Stal Nysa podniosła się z kolan i pokonała lidera

Marcin Sabat
Marcin Sabat
Przyjmujący Stali Dawid Bułkowski odebrał statuetkę dla najlepszego siatkarza meczu.
Przyjmujący Stali Dawid Bułkowski odebrał statuetkę dla najlepszego siatkarza meczu. Sławomir Jakubowski
1-ligowi siatkarze Stali Nysa po dramatycznym i pełnym zwrotów spotkaniu pokonali 3:2 Espadon Szczecin.

Początek meczu należał do gospodarzy, którzy przystąpili do niego po dwóch porażkach bez jakichkolwiek punktów. Szybko objęli prowadzenie 10:3, wykorzystując błędy w ataku i przyjęciu gości.
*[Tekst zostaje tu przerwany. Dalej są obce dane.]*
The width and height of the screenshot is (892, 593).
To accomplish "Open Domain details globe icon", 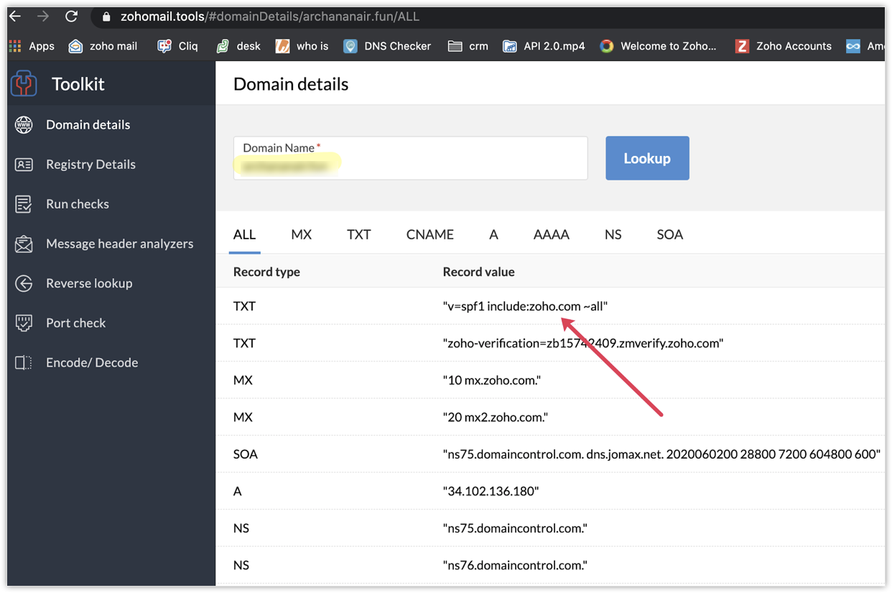I will point(24,125).
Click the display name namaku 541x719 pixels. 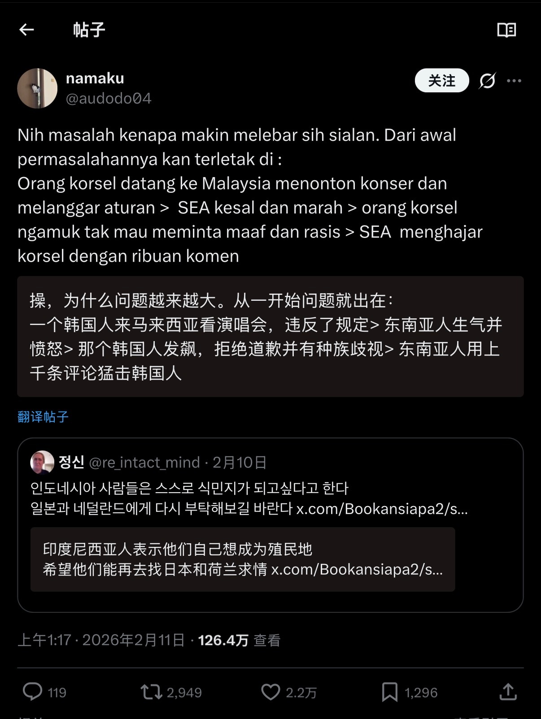click(95, 78)
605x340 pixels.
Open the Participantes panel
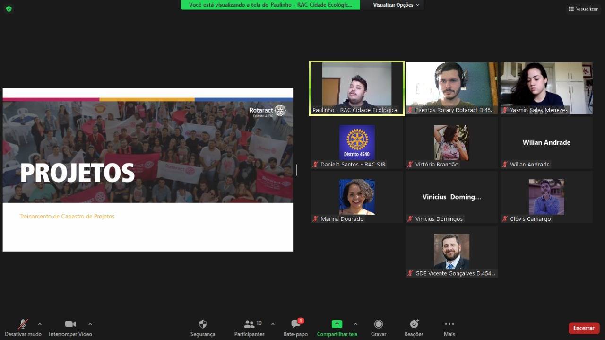pos(250,328)
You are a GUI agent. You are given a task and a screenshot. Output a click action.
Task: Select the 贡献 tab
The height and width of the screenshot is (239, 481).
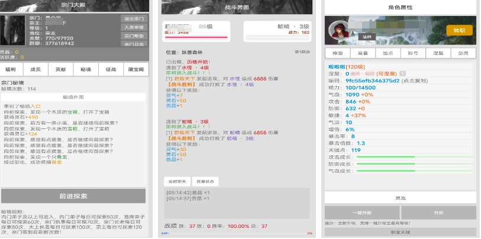(x=61, y=69)
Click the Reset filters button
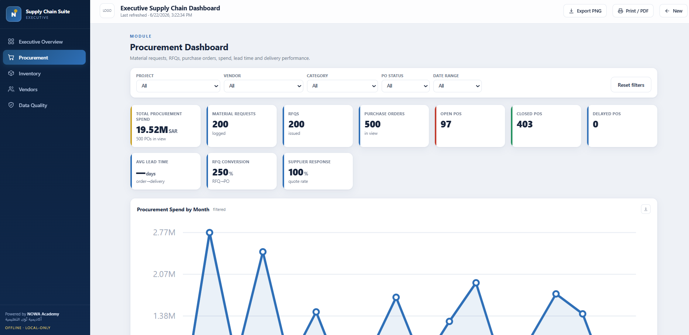Screen dimensions: 689x335 pos(631,85)
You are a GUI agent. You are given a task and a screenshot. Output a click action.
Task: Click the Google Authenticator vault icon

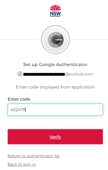[56, 39]
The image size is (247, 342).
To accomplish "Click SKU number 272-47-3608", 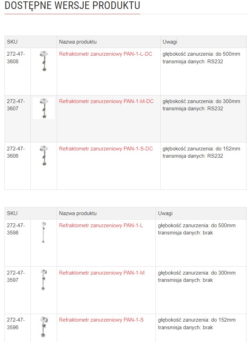I will click(x=16, y=58).
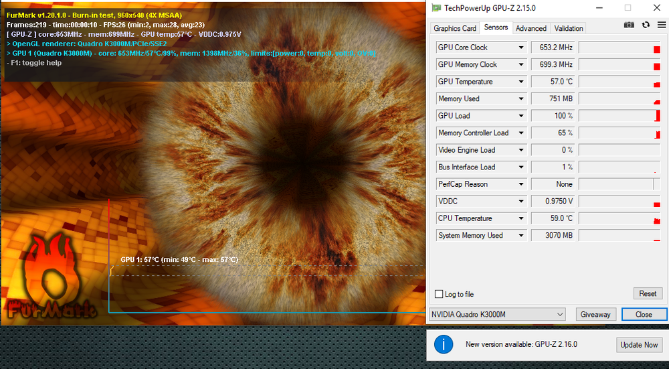Image resolution: width=669 pixels, height=369 pixels.
Task: Click the GPU Load graph bar
Action: pyautogui.click(x=619, y=116)
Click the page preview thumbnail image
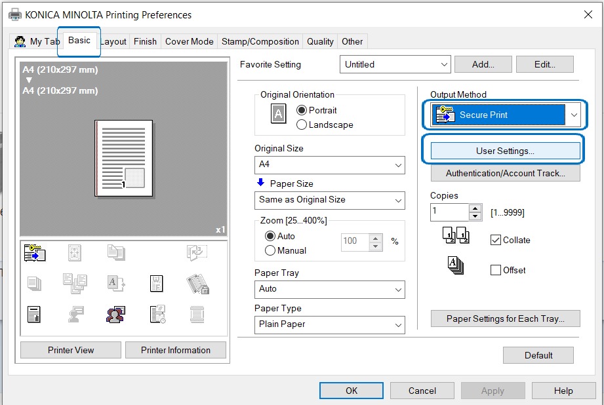 pyautogui.click(x=123, y=158)
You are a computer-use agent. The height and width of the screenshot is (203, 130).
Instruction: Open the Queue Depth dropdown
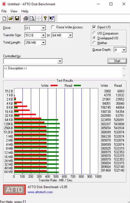click(124, 50)
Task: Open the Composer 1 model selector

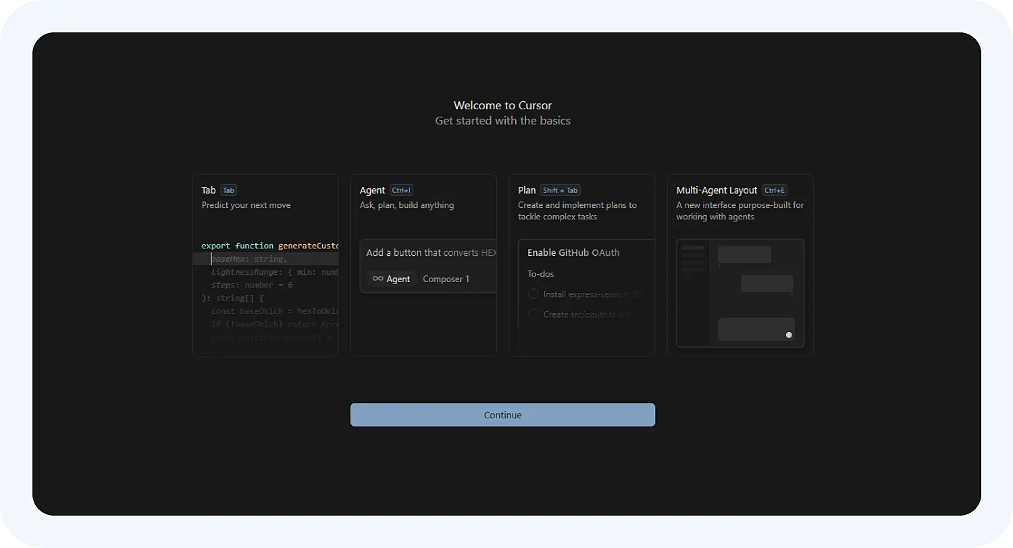Action: (446, 279)
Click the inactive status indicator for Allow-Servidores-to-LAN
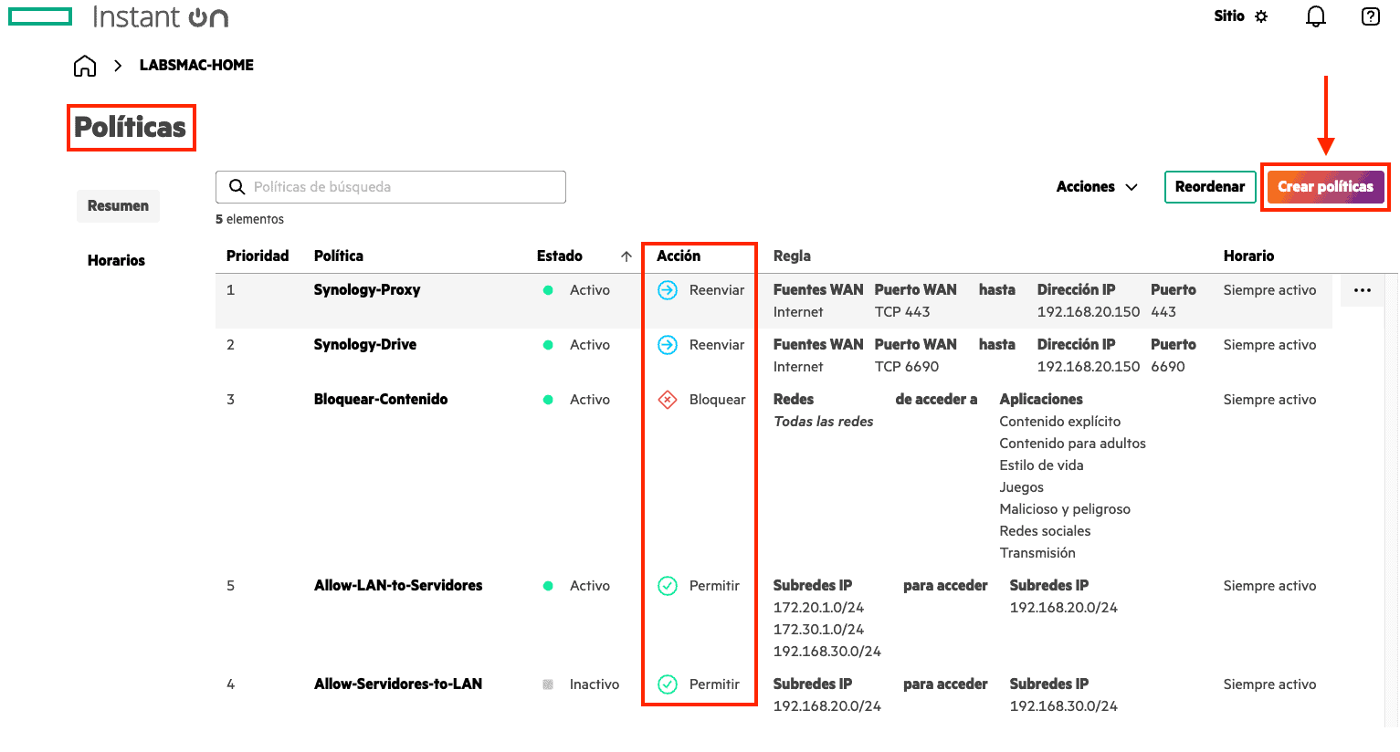 tap(548, 684)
Szczecinianie z każdą kolejną minutą grali jednak coraz lepiej, a uwagę zwracała ich duża siła rażenia.

Stal utrzymywała jednak cały czas przewagę. Było 24:20, ale trzy kolejne piłki należały do rywala i dopiero atak Patryka Napiórkowskiego zakończył seta. W drugim dobrze było do stanu 3:1, a potem zdecydowanie dominowali goście, których gra mogła się podobać i nie pozostawili miejscowym złudzeń. Kiedy w trzeciej partii Espadon prowadził 12:3 wydawało się, że nasi siatkarze nie są już w stanie nic zrobić. Tymczasem dobrą zmianę dał Jędrzej Goss, a po jego zagrywkach i błędach po drugiej stronie siatki zrobiło się tylko 11:14. Podopiecznym trenera Janusza Bułkowskiego nie udało się jednak odwrócić losów tego seta.

Czwarta odsłona była już w ich wykonaniu popisowa. Od stanu 10:10 osiągnęli minimalną przewagę dwóch punktów, którą po świetnych zagrywkach Dawida Bułkowskiego powiększyli do pięciu (21:16) i nie dali sobie wyrwać wygranej, doprowadzając do tie breaku.

Czwarta partia rozgrzała kibiców, a w piątej emocje sięgnęły zenitu. Do stanu 6:6 trwała wyrównana walka, ale wówczas asem popisał się D. Bułkowski, a dwoma skutecznymi blokami Aleksander Maziarz i nysanie wygrywali 10:6. Kiedy na tablicy wyników widniał wynik 12:9 w polu zagrywki pojawił się Araujo da Silva.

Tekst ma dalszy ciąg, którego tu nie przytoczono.